Figure 3JAM-A overexpression correlates with aggressive disease. (a) t0: differences in the expression of JAM-A between MM-PCs from NDMM, MM patients after optimal or suboptimal response and PCs obtained from healthy adults and MGUS patients determined by FACS (Kruskal–Wallis test). (b) t0: differences in the serum sJAM-A concentration between NDMM, MM patients after optimal or suboptimal response and serum obtained from healthy adults and MGUS patients. Determined by ELISA (Kruskal–Wallis test). t0=at time of recruitment.
Figure 4JAM-A inhibition impairs key tumorigenic functions of MM cells in vitro. (a) The relative quantity of JAM-A mRNA normalized to GAPDH in the siRNA-transfected group was 75% lower compared with the negative controls (Student’s t-test). (b) Immunofluorescence analysis of the JAM-A signal in RPMI-8226 cells after siRNA treatment. Scale bar, 20 μm. (c) FACS analysis of JAM-A surface expression depletion efficiency. (d) Scratch assay. siRNA- and αJAM-A moAb treatment reduced the capacity of MM cell migration (one-way analysis of variance (ANOVA)). (e) Cell survival function assessed by trypan blue exclusion assay. JAM-A impairs cell viability (Kruskal–Wallis test). (f) Colony-forming unit assay. αJAM-A moAb treatment reduced the ability of cell colony formation when compared with treatment with an isotype control. Scale bar, 100 μm (Student’s t-test). Data are presented as mean±s.d. of triplicate cultures (g) Ki-67 proliferation assay. αJAM-A moAb treatment reduces cell proliferation in treated cells compared with treatment with an isotype control (one-way ANOVA). (h) Chemotaxis assay. αJAM-A moAb treatment reduces the chemotaxis ability of the cells compared with treatment with an isotype control (Kruskal–Wallis test). (i) Effect of JAM-A on cell death evaluated with Annexin (Student’s t-test). ***P<0.0001.

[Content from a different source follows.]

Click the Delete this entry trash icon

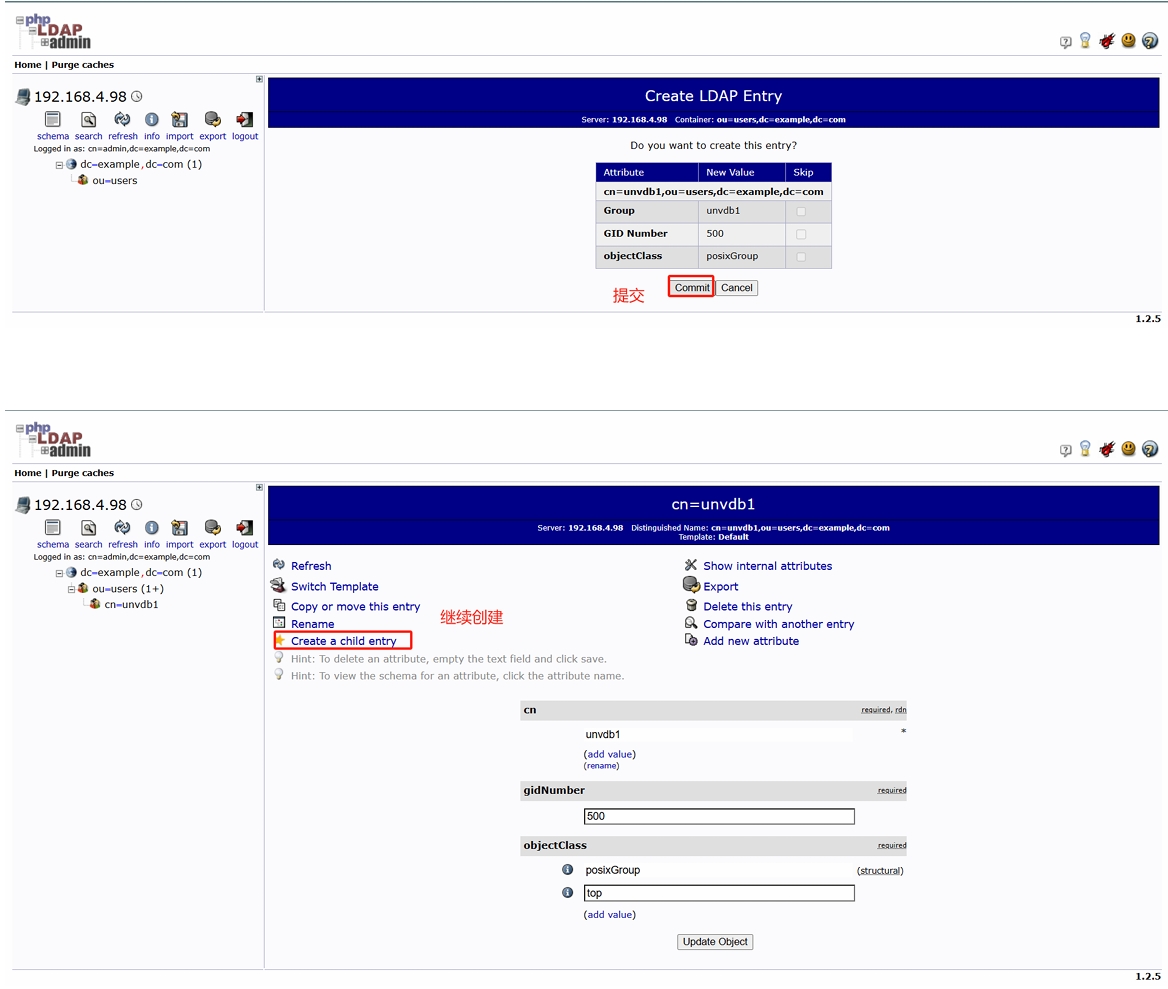691,606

Figure 5In vivo MM progression is inhibited by αJAM-A moAb treatment. (a) Blocking JAM-A impairs proliferation of luc+ RMPI-8226 cells in vivo. In vivo BLI imaging from RPMI-8226 tumor-bearing mice. Images show ventral views of one representative mouse from each group. (b) Histologic analysis reveals CD138/JAM-A double-positive cells (right panels and magnified boxes) within the BM localized as small clusters and comprising ~70% of cellular elements in total, as analyzed by two independent pathologists. Control staining with monoclonal isotype antibody (Neg. CTRL, left panels). Scale bar, 50 μm. (c) Absolute light-emission (photons/s/animal) during the treatment period. BLI signals markedly increased in control animals (isotype and untreated). αJAM-A moAb treatment impaired disease progression, with the first significant differences appearing on day 8 after MM cell injection (one-way ANOVA; P=0.014) and dorsal (iso-CTRL versus αJAM-A P<0.0001) images.